> [TASK]: Take the line that contains "The width and" and every line below it to the end of the entries, and give them again exactly, leaving out any pictures.

=-=-=

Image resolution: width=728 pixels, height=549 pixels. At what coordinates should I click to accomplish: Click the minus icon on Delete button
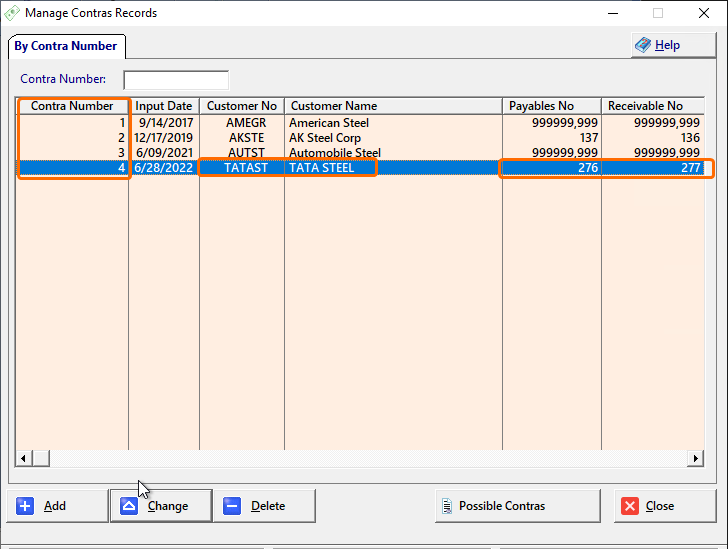[232, 506]
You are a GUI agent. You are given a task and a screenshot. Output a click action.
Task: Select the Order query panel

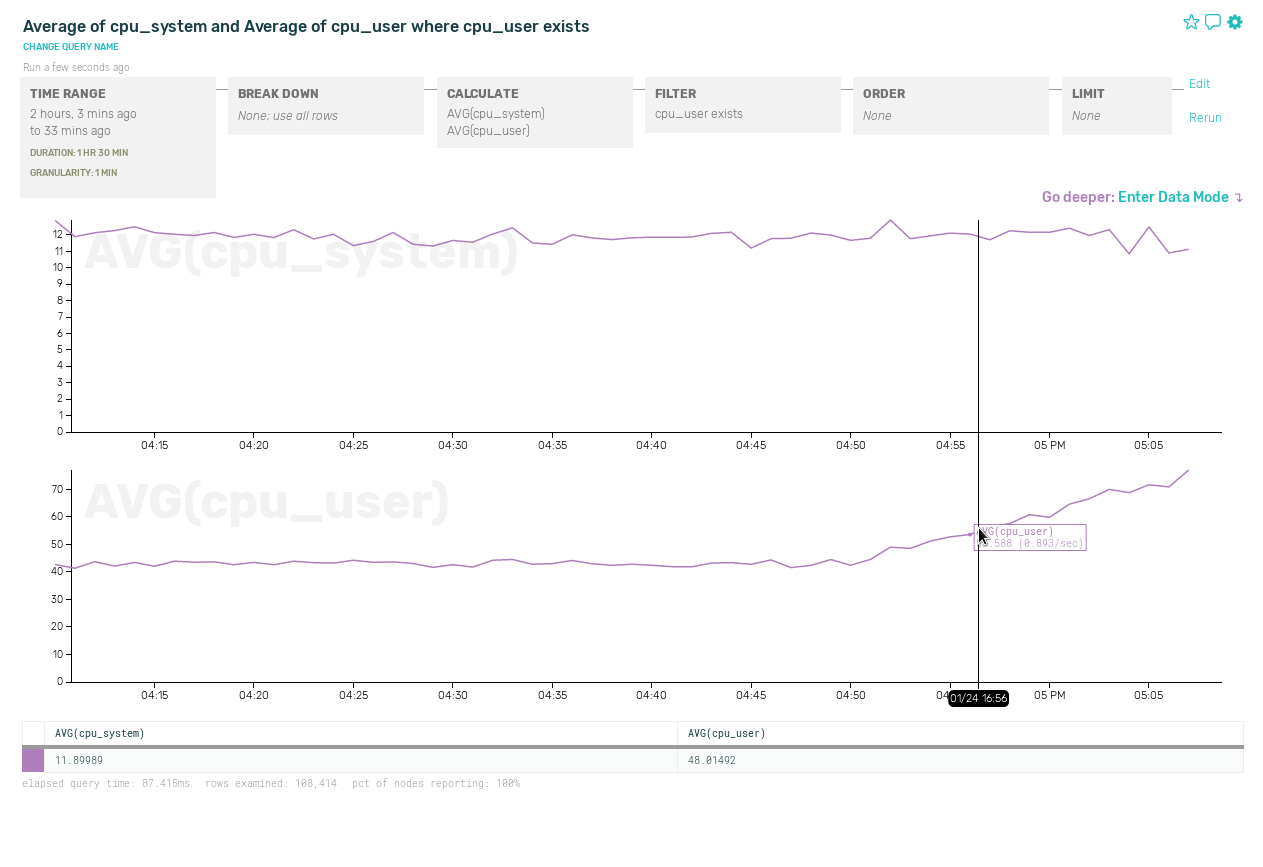950,105
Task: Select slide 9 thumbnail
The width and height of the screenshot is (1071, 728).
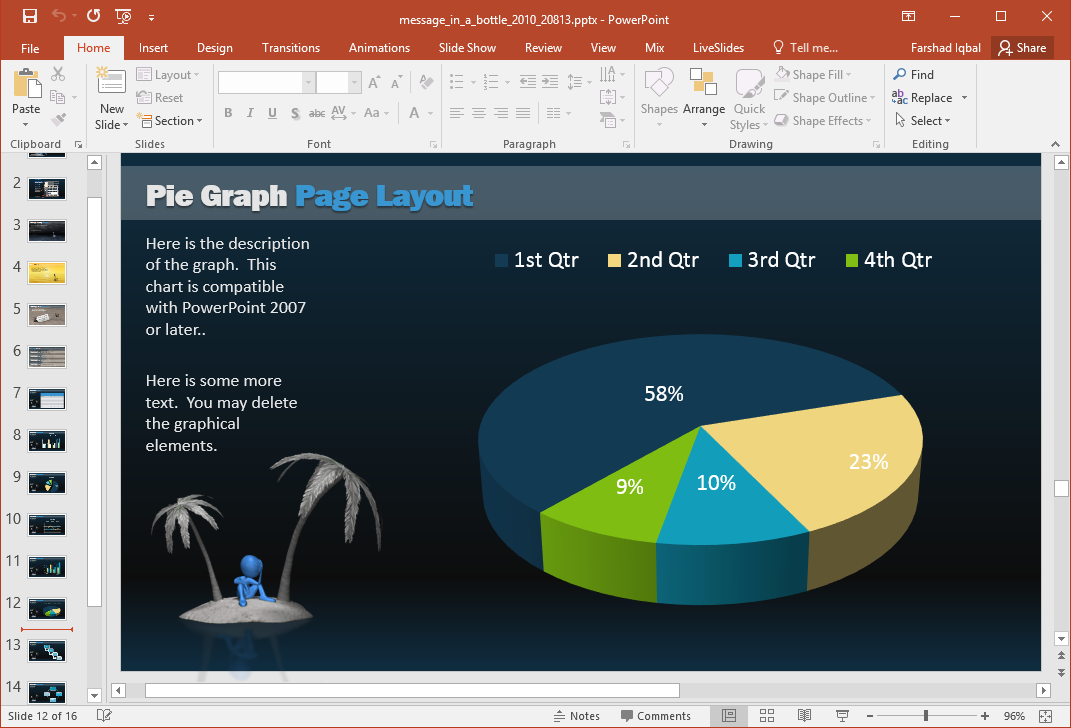Action: pyautogui.click(x=47, y=481)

=-=-=

> [ANSWER BOX]:
The width and height of the screenshot is (1071, 728).
Action: pyautogui.click(x=47, y=481)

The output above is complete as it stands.